I thought the finale would be conclusive, but as with most series on streaming platforms, we find that there will probably be a second season. This is probably the reason for the pacing problem: information had to be withheld and the story complicated to prepare for another season. Thankfully, the episodes aren’t frustrating to watch, and the action sequences make up for the flaws. The revelation of the mole in German intelligence is not as shocking as the series tries to make it seem visually. There were only two people who could work for the Russians, and considering that one of them had asked Julika not to visit the shelter the night of the attack, it was pretty obvious who the mole was. Of all the characters, Julika is the one less developed.
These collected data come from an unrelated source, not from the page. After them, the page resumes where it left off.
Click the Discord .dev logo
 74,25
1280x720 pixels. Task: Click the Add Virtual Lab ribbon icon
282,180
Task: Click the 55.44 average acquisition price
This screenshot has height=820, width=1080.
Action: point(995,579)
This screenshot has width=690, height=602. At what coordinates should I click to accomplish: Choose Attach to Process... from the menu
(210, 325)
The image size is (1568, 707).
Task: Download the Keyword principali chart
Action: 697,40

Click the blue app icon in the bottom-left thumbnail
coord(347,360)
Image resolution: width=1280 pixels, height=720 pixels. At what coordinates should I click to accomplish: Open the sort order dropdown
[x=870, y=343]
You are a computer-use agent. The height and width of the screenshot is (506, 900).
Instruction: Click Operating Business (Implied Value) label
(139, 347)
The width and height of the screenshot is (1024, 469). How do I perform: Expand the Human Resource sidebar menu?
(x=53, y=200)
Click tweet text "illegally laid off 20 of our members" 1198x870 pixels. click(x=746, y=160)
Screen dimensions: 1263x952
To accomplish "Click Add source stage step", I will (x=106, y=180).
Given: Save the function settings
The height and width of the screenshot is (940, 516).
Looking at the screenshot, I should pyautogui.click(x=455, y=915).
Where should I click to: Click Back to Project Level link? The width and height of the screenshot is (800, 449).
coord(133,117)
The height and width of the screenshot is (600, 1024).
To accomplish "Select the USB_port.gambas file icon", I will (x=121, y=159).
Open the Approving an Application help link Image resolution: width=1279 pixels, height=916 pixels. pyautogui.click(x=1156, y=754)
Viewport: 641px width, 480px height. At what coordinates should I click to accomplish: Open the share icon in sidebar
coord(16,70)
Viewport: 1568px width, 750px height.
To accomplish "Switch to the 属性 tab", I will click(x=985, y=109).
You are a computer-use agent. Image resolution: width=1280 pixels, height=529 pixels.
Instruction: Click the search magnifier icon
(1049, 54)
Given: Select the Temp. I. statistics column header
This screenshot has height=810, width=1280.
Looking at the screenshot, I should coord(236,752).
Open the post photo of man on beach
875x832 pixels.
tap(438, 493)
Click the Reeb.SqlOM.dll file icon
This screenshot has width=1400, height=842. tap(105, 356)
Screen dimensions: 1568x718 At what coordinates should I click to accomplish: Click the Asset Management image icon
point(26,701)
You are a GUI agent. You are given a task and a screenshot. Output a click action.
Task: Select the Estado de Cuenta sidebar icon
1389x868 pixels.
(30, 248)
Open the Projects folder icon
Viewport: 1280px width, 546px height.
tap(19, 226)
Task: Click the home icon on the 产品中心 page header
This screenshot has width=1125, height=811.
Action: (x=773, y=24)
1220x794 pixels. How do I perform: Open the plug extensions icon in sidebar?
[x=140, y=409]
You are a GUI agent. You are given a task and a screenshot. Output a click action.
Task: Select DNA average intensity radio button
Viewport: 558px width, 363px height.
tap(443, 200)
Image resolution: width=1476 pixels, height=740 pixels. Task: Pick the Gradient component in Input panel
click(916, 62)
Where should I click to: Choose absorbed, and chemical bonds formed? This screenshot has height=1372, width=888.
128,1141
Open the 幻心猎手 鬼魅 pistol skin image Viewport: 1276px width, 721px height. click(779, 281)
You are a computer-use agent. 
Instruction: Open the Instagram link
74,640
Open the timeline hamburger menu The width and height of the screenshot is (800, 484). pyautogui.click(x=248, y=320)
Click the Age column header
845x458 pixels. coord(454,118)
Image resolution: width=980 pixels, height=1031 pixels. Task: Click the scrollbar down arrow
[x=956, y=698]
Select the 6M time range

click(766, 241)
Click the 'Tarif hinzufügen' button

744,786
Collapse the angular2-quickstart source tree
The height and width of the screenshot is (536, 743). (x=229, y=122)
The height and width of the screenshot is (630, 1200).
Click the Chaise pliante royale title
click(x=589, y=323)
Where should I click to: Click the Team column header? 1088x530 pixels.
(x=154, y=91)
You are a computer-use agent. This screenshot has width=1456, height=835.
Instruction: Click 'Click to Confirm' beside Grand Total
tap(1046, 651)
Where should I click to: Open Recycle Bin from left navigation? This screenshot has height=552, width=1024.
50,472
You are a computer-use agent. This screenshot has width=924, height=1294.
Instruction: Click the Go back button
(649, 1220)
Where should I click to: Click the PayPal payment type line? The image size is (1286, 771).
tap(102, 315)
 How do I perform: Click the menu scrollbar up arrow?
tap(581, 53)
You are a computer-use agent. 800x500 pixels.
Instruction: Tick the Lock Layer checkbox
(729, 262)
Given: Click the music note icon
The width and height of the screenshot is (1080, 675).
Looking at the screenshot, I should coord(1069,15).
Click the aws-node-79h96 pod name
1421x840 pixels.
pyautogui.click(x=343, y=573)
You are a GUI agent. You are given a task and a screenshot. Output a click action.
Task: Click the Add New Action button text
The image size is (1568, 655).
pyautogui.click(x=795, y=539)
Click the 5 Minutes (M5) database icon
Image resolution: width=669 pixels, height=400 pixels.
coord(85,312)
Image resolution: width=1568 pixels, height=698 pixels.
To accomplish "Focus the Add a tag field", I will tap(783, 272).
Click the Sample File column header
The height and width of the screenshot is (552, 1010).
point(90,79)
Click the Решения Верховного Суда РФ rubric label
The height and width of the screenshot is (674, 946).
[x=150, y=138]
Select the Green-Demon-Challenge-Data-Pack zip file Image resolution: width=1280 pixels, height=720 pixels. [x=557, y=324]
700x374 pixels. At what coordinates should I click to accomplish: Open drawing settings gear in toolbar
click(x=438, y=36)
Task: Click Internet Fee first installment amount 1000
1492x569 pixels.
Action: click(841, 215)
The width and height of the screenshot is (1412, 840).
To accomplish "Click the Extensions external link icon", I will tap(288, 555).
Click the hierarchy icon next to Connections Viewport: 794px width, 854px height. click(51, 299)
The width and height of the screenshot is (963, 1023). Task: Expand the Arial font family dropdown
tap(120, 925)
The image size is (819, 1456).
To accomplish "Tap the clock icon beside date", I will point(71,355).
I really hope it gets deepened in season two because the information we have isn’t enough to make it interesting.

Unfamiliar Season 1 Netflix
Unfamiliar Season 1 Netflix (Cr. Courtesy of Netflix © 2026)

Visually, the series uses dark, cool tones to set the mood, but honestly, it’s become a cliché. This style works in films with limited running time but becomes tiring in series. Maybe I’ve seen too many thriller series with exactly the same visual look, and I’m clearly not a fan of them. Unfamiliar. It’s a decent spy thriller that entertains, but the fact that the ending isn’t conclusive might irritate some viewers. Every series does the same thing, to the point that it will become impossible for the audience to keep track of the endings of every series they like. Personally, I didn’t feel involved enough in the story to be hopeful for a second season, but fans of the genre might still find it interesting.

The strength of the series also lies in the refusal to make the protagonists easily likable. Simon and Meret were wrong; they acted out of convenience and fear, and Unfamiliar doesn’t try to clean up their past. Their relationship is worn down by secrets and the difficulty of telling the whole truth, while equally ambiguous figures emerge around them, especially within the BND. Not all secondary characters have the same space, but the whole gives rise to a world where loyalty is always negotiable, and choices come at a real cost.

Unfamiliar Season 1 Review: The Last Words

Unfamiliar works when it stops chasing the twist and stops at the cracks of its protagonists. It’s a series about espionage, but above all about constructed identities and truths that have been postponed too long. The pacing is not always flawless, and some narrative choices are predictable, but the story holds up thanks to the solidity of the characters and a believable family conflict. He doesn’t seek the hero, offers no easy acquittals, and prefers to show the weight of decisions rather than glorify them. A vision that convinces more by atmosphere and themes than by spectacularity. The plot is interesting, and the morally ambiguous protagonists work well. The problem is the fluctuating rhythm that constantly jumps between the present and the past in a confusing way. The visual style with dark tones has become a tiring cliché. The open ending sets up a second season, but doesn’t leave enough desire to see it. You look at it once and forget.